Troque "View this Article" por "Read this Article" em todos os registros abaixo e reproduza as linhas sem nenhuma outra alteração.

[Registros de texto e de localização de itens]
----------------
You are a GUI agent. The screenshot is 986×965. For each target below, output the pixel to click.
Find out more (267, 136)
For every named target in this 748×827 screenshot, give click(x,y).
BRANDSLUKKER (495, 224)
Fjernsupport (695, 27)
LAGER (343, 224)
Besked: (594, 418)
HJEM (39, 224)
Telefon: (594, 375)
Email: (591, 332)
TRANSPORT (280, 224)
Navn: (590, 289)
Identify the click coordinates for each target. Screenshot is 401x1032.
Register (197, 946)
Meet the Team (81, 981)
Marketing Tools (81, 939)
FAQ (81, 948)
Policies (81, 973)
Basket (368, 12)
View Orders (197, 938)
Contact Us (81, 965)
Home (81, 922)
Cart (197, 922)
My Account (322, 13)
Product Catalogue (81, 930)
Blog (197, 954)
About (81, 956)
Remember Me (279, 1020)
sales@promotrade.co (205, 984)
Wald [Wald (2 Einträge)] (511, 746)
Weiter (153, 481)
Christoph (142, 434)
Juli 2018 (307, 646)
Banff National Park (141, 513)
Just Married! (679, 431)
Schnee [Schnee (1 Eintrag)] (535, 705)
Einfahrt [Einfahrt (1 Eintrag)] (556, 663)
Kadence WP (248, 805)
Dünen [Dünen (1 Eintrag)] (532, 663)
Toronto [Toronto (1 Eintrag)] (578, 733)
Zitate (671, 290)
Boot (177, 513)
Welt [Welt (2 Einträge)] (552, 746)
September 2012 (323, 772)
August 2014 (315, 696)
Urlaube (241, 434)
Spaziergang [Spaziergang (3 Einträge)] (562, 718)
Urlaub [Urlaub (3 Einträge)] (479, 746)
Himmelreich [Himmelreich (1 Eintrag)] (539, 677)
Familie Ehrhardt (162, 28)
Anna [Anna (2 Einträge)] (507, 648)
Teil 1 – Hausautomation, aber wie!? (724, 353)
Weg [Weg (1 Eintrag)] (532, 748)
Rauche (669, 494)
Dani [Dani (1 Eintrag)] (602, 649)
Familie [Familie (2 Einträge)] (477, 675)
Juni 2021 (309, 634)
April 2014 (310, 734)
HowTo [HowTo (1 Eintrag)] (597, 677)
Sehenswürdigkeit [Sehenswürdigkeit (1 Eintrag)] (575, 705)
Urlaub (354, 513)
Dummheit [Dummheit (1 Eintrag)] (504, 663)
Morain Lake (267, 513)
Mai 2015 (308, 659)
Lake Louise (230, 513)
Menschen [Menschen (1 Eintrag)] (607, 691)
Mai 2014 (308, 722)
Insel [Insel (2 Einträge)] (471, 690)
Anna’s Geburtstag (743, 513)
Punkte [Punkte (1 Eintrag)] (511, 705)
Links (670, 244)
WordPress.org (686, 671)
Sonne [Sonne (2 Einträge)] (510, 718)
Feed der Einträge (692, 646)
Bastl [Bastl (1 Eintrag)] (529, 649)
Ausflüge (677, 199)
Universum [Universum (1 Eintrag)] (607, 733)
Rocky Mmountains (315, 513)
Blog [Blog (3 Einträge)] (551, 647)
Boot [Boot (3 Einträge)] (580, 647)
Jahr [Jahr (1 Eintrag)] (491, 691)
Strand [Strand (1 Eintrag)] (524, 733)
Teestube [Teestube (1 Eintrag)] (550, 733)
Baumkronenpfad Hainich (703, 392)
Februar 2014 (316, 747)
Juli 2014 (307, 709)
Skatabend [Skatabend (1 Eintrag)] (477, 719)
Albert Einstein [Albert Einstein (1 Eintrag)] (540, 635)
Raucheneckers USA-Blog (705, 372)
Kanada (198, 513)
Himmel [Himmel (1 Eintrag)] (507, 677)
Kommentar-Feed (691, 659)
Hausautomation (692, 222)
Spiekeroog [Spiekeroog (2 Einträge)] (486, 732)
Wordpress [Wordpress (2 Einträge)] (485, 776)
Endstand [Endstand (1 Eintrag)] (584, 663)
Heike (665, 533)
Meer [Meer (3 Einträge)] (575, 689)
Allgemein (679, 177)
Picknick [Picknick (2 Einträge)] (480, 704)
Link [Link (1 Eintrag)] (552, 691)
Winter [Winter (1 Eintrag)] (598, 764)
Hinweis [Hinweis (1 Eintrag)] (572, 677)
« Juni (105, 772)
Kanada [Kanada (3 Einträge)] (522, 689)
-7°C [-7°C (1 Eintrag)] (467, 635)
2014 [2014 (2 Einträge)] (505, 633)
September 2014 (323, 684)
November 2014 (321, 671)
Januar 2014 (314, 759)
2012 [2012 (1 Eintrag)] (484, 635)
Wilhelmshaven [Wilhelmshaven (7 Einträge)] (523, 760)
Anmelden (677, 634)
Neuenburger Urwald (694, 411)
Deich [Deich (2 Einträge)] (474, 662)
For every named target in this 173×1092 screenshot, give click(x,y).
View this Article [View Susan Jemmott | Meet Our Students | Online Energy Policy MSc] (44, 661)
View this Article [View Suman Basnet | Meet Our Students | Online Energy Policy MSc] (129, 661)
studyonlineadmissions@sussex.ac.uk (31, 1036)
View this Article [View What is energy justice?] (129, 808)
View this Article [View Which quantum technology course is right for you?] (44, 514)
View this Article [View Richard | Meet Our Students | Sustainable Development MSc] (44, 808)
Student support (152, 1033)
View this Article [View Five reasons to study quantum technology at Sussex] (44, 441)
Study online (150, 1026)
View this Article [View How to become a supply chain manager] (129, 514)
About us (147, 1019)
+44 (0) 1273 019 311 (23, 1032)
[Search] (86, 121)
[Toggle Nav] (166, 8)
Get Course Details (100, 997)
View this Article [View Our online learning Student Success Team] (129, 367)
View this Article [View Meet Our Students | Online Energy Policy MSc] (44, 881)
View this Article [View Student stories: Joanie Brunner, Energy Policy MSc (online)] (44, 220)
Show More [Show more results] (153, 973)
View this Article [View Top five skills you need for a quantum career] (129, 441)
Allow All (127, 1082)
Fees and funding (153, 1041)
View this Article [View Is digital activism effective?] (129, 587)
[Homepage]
----------------
• **Resultado da tarefa**:
You are a GUI agent. The screenshot is 986×965. For each target below, output the pixel to click.
Find out more (267, 136)
For every named target in this 748×827 screenshot, give click(x,y).
BRANDSLUKKER (495, 224)
Fjernsupport (695, 27)
LAGER (343, 224)
Besked: (594, 418)
HJEM (39, 224)
Telefon: (594, 375)
Email: (591, 332)
TRANSPORT (280, 224)
Navn: (590, 289)
Identify the click coordinates for each target. Screenshot is 401x1032.
Register (197, 946)
Meet the Team (81, 981)
Marketing Tools (81, 939)
FAQ (81, 948)
Policies (81, 973)
Basket (368, 12)
View Orders (197, 938)
Contact Us (81, 965)
Home (81, 922)
Cart (197, 922)
My Account (322, 13)
Product Catalogue (81, 930)
Blog (197, 954)
About (81, 956)
Remember Me (279, 1020)
sales@promotrade.co (205, 984)
Wald [Wald (2 Einträge)] (511, 746)
Weiter (153, 481)
Christoph (142, 434)
Juli 2018 (307, 646)
Banff National Park (141, 513)
Just Married! (679, 431)
Schnee [Schnee (1 Eintrag)] (535, 705)
Einfahrt [Einfahrt (1 Eintrag)] (556, 663)
Kadence WP (248, 805)
Dünen [Dünen (1 Eintrag)] (532, 663)
Toronto [Toronto (1 Eintrag)] (578, 733)
Zitate (671, 290)
Boot (177, 513)
Welt [Welt (2 Einträge)] (552, 746)
September 2012 (323, 772)
August 2014 (315, 696)
Urlaube (241, 434)
Spaziergang [Spaziergang (3 Einträge)] (562, 718)
Urlaub [Urlaub (3 Einträge)] (479, 746)
Himmelreich [Himmelreich (1 Eintrag)] (539, 677)
Familie Ehrhardt (162, 28)
Anna [Anna (2 Einträge)] (507, 648)
Teil 1 – Hausautomation, aber wie!? (724, 353)
Weg [Weg (1 Eintrag)] (532, 748)
Rauche (669, 494)
Dani [Dani (1 Eintrag)] (602, 649)
Familie [Familie (2 Einträge)] (477, 675)
Juni 2021 (309, 634)
April 2014 (310, 734)
HowTo [HowTo (1 Eintrag)] (597, 677)
Sehenswürdigkeit [Sehenswürdigkeit (1 Eintrag)] (575, 705)
Urlaub (354, 513)
Dummheit [Dummheit (1 Eintrag)] (504, 663)
Morain Lake (267, 513)
Mai 2015 (308, 659)
Lake Louise (230, 513)
Menschen [Menschen (1 Eintrag)] (607, 691)
Mai 2014 (308, 722)
Insel [Insel (2 Einträge)] (471, 690)
Anna’s Geburtstag (743, 513)
Punkte [Punkte (1 Eintrag)] (511, 705)
Links (670, 244)
WordPress.org (686, 671)
Sonne [Sonne (2 Einträge)] (510, 718)
Feed der Einträge (692, 646)
Bastl [Bastl (1 Eintrag)] (529, 649)
Ausflüge (677, 199)
Universum [Universum (1 Eintrag)] (607, 733)
Rocky Mmountains (315, 513)
Blog [Blog (3 Einträge)] (551, 647)
Boot [Boot (3 Einträge)] (580, 647)
Jahr [Jahr (1 Eintrag)] (491, 691)
Strand [Strand (1 Eintrag)] (524, 733)
Teestube [Teestube (1 Eintrag)] (550, 733)
Baumkronenpfad Hainich (703, 392)
Februar 2014 (316, 747)
Juli 2014 (307, 709)
Skatabend [Skatabend (1 Eintrag)] (477, 719)
Albert Einstein [Albert Einstein (1 Eintrag)] (540, 635)
Raucheneckers USA-Blog (705, 372)
Kanada (198, 513)
Himmel [Himmel (1 Eintrag)] (507, 677)
Kommentar-Feed (691, 659)
Hausautomation (692, 222)
Spiekeroog [Spiekeroog (2 Einträge)] (486, 732)
Wordpress [Wordpress (2 Einträge)] (485, 776)
Endstand [Endstand (1 Eintrag)] (584, 663)
Heike (665, 533)
Meer [Meer (3 Einträge)] (575, 689)
Allgemein (679, 177)
Picknick [Picknick (2 Einträge)] (480, 704)
Link [Link (1 Eintrag)] (552, 691)
Winter [Winter (1 Eintrag)] (598, 764)
Hinweis [Hinweis (1 Eintrag)] (572, 677)
« Juni (105, 772)
Kanada [Kanada (3 Einträge)] (522, 689)
-7°C [-7°C (1 Eintrag)] (467, 635)
2014 [2014 (2 Einträge)] (505, 633)
September 2014 (323, 684)
November 2014 (321, 671)
Januar 2014 (314, 759)
2012 [2012 (1 Eintrag)] (484, 635)
Wilhelmshaven [Wilhelmshaven (7 Einträge)] (523, 760)
Anmelden (677, 634)
Neuenburger Urwald (694, 411)
Deich [Deich (2 Einträge)] (474, 662)
For every named target in this 173×1092 screenshot, give click(x,y).
Read this Article [View Susan Jemmott | Meet Our Students | Online Energy Policy MSc] (44, 661)
Read this Article [View Suman Basnet | Meet Our Students | Online Energy Policy MSc] (129, 661)
studyonlineadmissions@sussex.ac.uk (31, 1036)
Read this Article [View What is energy justice?] (129, 808)
Read this Article [View Which quantum technology course is right for you?] (44, 514)
Read this Article [View Richard | Meet Our Students | Sustainable Development MSc] (44, 808)
Student support (152, 1033)
Read this Article [View Five reasons to study quantum technology at Sussex] (44, 441)
Study online (150, 1026)
Read this Article [View How to become a supply chain manager] (129, 514)
About us (147, 1019)
+44 (0) 1273 019 311 (23, 1032)
[Search] (86, 121)
[Toggle Nav] (166, 8)
Get Course Details (100, 997)
Read this Article [View Our online learning Student Success Team] (129, 367)
Read this Article [View Meet Our Students | Online Energy Policy MSc] (44, 881)
Read this Article [View Student stories: Joanie Brunner, Energy Policy MSc (online)] (44, 220)
Show More [Show more results] (153, 973)
Read this Article [View Top five skills you need for a quantum career] (129, 441)
Allow All (127, 1082)
Fees and funding (153, 1041)
Read this Article [View Is digital activism effective?] (129, 587)
[Homepage]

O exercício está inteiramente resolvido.